I didn’t know any vegetarians back in 1970, even at my very liberal college in Southern California. This was before Peter Singer’s book- Animal Liberation, Francis Moore Lappe’s Diet for a Small Planet and even before PeTA! I just decided that I wanted to live a non-violent life, as best I could. And I realized immediately that it was my food choices that caused violence, suffering and death- and on a daily basis. I truly realized at that moment that “Peace begins on your plate”.

Now back in 1970, there were few vegetarian dishes at most American-style restaurants so I quickly became a “foodie” for ethnic ones- Indian, Thai, Chinese. They offered vegetarian food that I found very delicious and satisfying.  The hardest places were, of course, the American “Steak & Lobster” restaurants where they go out of their way to make a special dish of  . . . steamed vegetables!

Back then, my father was part owner of the Dunes Hotel and Casino in Las Vegas.  I would visit my parents often and we would dine at the famous five star restaurants at the Dunes such as The Sultan’s Table and The Dome of the Sea where  a woman played a harp while floating  in a pool of water in the middle of the restaurant.  But I would secretly be wishing  I were at the local Indian restaurant. There I could get saag paneer, aloo gobi, samosas, onion bhajiis- and NOT steamed veggies. My mother, who would eat any animal, looked at it as a phase I would grow out of and left it at that. I knew it was a profound decision that had changed my life but I had no idea to what extent this one decision would affect my entire life.

With this decision, I became committed to this lifestyle and began to learn the ugly truths of factory farming, genetic breeding and the utter disregard for these sentient beings we call “food animals.” I lost weight & felt better. I became involved with a farm animal sanctuary and I found people who I not only shared my deep seated belief with but I could eat with them without being disgusted. I was no longer alone.

The rest of my life has been fairly “normal.” I married a wonderful man and we had one daughter, Julia. My vegetarian lifestyle did become a concern for my mother when she learned I was pregnant.
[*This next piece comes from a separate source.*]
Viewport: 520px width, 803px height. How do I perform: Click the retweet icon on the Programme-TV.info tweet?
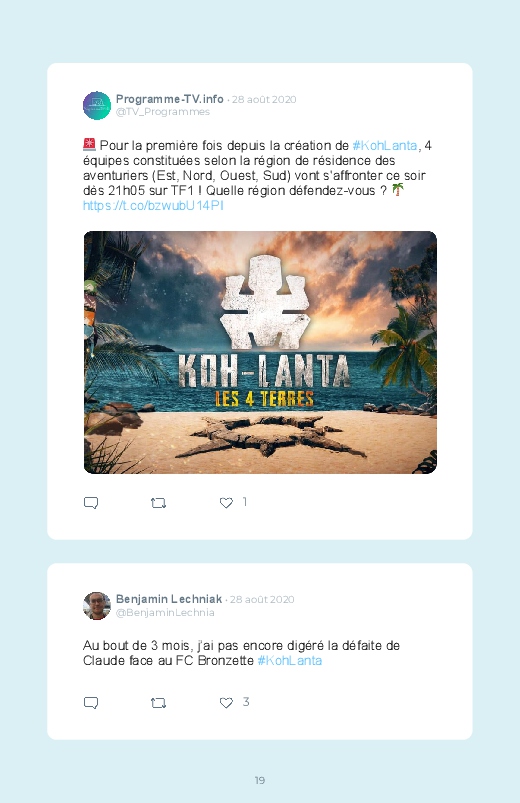click(x=158, y=503)
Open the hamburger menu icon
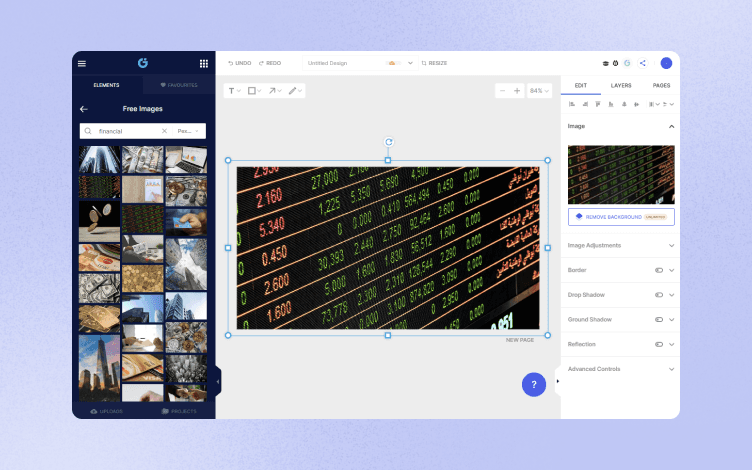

I swear she thought I was going to have an eggplant- or something! Being brainwashed by the meat industry, she was convinced that I would not have a healthy baby without consuming animals. I knew better and didn’t budge. I am still so grateful that my mother lived to see and hold our 8 1/2 pound, healthy baby girl as my mom died 6 weeks later. My husband had become vegetarian and we raised our daughter as a vegetarian. I actually think that our daughter is a stronger, more independent person because she grew up being a little bit different- no fast food & their toys, no uggs AND no feeling of being deprived!

I am sorry that it took so long to become vegan. I feel very guilty about this. Cheese is a very addictive food and I was addicted. But I could no longer deny that there is what I now call “living violence” and that every time I had cheese, I was supporting the horrific veal industry. To support the dairy and egg industries was going against the non-violence to which I had dedicated my life so I finally made that change.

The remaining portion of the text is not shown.